*** Source data ***
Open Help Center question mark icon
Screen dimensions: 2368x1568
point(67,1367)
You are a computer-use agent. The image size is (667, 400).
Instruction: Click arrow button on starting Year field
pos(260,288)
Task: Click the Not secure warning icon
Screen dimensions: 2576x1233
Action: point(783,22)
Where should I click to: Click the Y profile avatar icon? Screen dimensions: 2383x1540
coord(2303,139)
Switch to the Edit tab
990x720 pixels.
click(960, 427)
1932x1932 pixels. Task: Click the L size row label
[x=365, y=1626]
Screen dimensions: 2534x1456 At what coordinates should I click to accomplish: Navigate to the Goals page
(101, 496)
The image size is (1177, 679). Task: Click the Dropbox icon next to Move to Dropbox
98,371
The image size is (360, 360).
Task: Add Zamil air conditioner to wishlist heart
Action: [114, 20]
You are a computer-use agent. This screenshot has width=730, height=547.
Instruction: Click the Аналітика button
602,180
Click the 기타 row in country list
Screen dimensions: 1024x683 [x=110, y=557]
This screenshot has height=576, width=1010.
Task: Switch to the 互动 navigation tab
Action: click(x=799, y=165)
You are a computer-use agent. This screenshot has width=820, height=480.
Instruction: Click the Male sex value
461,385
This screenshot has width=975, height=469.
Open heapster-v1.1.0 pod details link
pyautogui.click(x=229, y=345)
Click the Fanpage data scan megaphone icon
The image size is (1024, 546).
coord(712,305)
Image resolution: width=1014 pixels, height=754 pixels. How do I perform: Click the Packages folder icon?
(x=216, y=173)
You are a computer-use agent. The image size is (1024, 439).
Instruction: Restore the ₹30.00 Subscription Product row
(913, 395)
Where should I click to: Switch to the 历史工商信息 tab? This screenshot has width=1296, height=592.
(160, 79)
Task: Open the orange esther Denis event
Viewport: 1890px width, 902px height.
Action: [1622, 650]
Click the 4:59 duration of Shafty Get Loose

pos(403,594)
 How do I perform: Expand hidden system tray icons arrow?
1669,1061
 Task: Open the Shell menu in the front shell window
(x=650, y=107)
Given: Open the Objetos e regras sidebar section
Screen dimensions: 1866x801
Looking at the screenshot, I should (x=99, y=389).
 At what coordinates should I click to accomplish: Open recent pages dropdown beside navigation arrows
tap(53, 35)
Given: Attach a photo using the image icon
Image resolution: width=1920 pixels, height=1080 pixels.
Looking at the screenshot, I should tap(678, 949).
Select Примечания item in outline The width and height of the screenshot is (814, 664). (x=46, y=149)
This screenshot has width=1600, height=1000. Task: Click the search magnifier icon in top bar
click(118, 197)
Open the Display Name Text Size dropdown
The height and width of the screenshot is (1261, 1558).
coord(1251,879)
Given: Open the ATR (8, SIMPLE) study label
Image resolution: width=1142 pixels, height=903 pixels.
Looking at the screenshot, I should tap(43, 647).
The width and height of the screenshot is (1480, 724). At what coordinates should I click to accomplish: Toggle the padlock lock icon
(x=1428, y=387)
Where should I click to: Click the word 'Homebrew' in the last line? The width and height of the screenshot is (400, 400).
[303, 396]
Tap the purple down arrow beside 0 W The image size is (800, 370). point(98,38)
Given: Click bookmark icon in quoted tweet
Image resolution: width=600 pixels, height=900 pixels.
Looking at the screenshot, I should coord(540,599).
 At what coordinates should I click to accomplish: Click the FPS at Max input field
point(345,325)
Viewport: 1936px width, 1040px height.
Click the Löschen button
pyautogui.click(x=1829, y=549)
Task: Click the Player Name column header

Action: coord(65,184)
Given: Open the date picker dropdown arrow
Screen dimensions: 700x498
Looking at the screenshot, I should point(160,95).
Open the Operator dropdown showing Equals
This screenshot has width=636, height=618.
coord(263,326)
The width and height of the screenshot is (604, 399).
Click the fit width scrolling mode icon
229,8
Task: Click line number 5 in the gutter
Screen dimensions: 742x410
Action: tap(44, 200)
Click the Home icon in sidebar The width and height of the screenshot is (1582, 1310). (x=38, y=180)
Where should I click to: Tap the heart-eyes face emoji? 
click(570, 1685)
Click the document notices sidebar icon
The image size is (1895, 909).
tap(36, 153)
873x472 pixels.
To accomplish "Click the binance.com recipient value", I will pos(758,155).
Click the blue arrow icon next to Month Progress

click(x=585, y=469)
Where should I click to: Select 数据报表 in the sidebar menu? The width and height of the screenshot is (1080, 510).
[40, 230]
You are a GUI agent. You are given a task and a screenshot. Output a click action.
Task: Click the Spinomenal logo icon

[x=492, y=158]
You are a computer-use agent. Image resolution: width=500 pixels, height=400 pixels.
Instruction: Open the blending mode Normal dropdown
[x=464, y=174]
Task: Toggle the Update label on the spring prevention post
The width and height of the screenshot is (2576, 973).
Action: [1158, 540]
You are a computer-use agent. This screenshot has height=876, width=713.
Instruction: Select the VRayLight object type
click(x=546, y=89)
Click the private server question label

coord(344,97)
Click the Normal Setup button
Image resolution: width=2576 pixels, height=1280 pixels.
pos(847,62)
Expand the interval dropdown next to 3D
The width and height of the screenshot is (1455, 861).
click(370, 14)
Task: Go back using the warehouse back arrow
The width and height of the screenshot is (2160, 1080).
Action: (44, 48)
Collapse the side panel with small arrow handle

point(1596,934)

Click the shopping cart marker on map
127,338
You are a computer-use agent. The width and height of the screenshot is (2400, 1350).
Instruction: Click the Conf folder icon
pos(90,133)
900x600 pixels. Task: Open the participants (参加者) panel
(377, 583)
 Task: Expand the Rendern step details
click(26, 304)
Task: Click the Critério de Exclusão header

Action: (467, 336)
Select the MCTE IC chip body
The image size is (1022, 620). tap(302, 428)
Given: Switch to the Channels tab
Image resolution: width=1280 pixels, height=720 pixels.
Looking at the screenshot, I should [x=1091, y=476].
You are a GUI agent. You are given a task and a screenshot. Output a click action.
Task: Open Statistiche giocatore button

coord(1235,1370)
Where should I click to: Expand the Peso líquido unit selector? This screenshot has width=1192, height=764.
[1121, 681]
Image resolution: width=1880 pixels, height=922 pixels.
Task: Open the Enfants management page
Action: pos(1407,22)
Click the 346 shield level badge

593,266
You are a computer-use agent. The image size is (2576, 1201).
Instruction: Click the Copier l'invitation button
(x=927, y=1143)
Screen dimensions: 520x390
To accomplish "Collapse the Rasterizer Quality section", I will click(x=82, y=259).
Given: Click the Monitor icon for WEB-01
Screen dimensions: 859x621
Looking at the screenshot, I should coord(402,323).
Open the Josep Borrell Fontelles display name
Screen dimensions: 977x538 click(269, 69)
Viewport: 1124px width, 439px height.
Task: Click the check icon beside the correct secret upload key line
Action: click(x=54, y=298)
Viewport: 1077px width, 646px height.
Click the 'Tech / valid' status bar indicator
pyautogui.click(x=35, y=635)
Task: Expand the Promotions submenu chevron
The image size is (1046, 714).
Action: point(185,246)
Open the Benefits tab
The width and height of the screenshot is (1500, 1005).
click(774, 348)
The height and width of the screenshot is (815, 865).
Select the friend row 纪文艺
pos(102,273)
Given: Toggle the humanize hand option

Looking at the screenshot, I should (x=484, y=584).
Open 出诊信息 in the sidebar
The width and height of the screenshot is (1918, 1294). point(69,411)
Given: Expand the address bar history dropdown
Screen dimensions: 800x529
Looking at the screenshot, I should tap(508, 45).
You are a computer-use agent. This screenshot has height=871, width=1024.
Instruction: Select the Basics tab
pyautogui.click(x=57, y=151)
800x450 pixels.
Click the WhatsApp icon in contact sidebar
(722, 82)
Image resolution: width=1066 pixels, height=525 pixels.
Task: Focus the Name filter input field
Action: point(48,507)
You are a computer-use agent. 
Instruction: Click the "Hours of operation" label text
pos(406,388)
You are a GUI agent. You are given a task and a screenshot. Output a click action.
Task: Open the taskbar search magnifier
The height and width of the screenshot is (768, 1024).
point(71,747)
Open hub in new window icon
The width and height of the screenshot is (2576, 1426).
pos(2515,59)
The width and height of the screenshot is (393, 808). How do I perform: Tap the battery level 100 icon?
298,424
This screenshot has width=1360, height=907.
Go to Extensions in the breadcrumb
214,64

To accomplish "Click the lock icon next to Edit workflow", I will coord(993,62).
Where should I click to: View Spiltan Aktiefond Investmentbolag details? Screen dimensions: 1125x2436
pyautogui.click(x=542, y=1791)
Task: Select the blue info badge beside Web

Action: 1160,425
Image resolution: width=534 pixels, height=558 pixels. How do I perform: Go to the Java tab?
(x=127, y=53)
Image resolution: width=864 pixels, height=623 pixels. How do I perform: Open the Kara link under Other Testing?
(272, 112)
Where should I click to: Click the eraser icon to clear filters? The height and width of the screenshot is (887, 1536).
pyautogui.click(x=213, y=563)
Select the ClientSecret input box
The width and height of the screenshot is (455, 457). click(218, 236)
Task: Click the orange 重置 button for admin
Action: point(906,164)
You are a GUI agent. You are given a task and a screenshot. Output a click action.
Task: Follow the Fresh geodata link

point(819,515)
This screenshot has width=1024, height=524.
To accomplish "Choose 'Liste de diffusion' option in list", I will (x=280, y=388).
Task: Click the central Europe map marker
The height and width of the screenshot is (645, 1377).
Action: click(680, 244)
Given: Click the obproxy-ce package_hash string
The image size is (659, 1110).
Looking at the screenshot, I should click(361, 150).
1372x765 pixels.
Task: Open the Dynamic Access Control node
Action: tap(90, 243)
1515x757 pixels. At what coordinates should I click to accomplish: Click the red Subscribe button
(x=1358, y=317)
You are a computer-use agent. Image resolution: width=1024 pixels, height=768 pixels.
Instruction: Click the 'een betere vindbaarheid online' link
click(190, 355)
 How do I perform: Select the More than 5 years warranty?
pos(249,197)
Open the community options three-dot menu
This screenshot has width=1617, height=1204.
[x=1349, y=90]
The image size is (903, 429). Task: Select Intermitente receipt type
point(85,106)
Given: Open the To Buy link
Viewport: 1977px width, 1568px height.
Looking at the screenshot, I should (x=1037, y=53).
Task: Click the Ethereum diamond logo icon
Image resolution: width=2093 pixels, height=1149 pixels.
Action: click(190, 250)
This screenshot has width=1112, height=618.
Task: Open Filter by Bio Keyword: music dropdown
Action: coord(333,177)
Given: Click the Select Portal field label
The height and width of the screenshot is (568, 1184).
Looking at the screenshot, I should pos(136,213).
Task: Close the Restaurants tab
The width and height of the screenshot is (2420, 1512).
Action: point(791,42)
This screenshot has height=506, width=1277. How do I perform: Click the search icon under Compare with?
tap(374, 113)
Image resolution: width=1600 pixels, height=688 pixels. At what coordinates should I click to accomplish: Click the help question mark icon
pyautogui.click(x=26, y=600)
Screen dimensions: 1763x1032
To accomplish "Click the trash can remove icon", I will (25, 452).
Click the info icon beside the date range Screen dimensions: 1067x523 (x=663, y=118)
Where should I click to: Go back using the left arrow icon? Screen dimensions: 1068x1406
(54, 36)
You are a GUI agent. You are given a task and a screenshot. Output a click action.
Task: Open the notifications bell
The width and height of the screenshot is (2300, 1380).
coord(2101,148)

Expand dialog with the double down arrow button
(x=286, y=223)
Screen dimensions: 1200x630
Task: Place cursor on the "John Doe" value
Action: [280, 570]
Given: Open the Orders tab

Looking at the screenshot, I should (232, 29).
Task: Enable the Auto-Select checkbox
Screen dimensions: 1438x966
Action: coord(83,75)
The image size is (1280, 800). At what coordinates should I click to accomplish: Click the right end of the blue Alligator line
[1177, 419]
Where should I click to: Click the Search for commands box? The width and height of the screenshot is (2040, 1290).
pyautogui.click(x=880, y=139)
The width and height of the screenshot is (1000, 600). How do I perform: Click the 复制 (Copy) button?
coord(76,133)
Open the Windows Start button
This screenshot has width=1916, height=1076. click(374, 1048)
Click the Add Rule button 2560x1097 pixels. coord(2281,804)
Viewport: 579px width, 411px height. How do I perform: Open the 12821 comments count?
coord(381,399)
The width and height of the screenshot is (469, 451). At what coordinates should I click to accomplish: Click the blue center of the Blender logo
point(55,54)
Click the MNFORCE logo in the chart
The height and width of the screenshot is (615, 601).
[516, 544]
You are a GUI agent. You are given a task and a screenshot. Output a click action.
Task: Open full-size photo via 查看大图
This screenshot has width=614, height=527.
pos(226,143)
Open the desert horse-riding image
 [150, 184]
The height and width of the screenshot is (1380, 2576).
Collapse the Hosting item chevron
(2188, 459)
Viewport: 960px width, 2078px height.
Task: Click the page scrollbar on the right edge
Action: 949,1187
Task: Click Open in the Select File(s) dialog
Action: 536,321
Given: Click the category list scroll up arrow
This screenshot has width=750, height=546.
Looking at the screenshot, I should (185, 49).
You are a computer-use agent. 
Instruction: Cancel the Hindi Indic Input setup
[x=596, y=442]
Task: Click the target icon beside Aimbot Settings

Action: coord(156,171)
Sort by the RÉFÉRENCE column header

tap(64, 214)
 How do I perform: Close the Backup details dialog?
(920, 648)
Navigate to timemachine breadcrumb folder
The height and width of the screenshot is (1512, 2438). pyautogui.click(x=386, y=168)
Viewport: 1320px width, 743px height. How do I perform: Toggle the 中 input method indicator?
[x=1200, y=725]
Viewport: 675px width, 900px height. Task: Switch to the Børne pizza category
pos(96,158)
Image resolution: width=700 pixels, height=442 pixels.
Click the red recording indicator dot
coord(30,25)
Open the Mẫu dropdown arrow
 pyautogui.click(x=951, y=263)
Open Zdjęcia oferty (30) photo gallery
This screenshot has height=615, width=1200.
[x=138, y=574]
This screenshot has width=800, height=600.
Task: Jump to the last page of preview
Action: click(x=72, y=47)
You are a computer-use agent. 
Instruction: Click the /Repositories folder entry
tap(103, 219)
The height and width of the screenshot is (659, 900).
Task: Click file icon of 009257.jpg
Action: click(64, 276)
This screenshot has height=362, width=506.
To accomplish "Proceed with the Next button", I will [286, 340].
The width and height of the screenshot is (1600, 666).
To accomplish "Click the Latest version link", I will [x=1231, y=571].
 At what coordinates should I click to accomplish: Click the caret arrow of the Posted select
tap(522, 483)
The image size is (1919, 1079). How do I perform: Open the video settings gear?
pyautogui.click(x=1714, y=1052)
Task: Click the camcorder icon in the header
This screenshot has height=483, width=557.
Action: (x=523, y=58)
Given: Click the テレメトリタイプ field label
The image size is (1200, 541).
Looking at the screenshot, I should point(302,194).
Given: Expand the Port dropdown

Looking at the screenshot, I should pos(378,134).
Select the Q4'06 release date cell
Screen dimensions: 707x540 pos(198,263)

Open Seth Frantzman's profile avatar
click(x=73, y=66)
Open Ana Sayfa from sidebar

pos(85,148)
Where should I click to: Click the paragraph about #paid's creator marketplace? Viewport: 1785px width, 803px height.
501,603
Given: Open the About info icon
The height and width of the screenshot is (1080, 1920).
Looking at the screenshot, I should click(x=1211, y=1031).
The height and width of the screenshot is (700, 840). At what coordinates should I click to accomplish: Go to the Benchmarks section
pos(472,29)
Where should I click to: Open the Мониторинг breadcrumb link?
***
| Problem details |
Rewrite the lines above from the line with "Open the Windows Start button" to the line with "Action: 536,321" as a numbered list, leaving out any blank lines.

| Reply to the task |
1. Open the Windows Start button
2. This screenshot has width=1916, height=1076. click(374, 1048)
3. Click the Add Rule button 2560x1097 pixels. coord(2281,804)
4. Viewport: 579px width, 411px height. How do I perform: Open the 12821 comments count?
5. coord(381,399)
6. The width and height of the screenshot is (469, 451). At what coordinates should I click to accomplish: Click the blue center of the Blender logo
7. point(55,54)
8. Click the MNFORCE logo in the chart
9. The height and width of the screenshot is (615, 601).
10. [516, 544]
11. You are a GUI agent. You are given a task and a screenshot. Output a click action.
12. Task: Open full-size photo via 查看大图
13. This screenshot has width=614, height=527.
14. pos(226,143)
15. Open the desert horse-riding image
16.  [150, 184]
17. The height and width of the screenshot is (1380, 2576).
18. Collapse the Hosting item chevron
19. (2188, 459)
20. Viewport: 960px width, 2078px height.
21. Task: Click the page scrollbar on the right edge
22. Action: 949,1187
23. Task: Click Open in the Select File(s) dialog
24. Action: 536,321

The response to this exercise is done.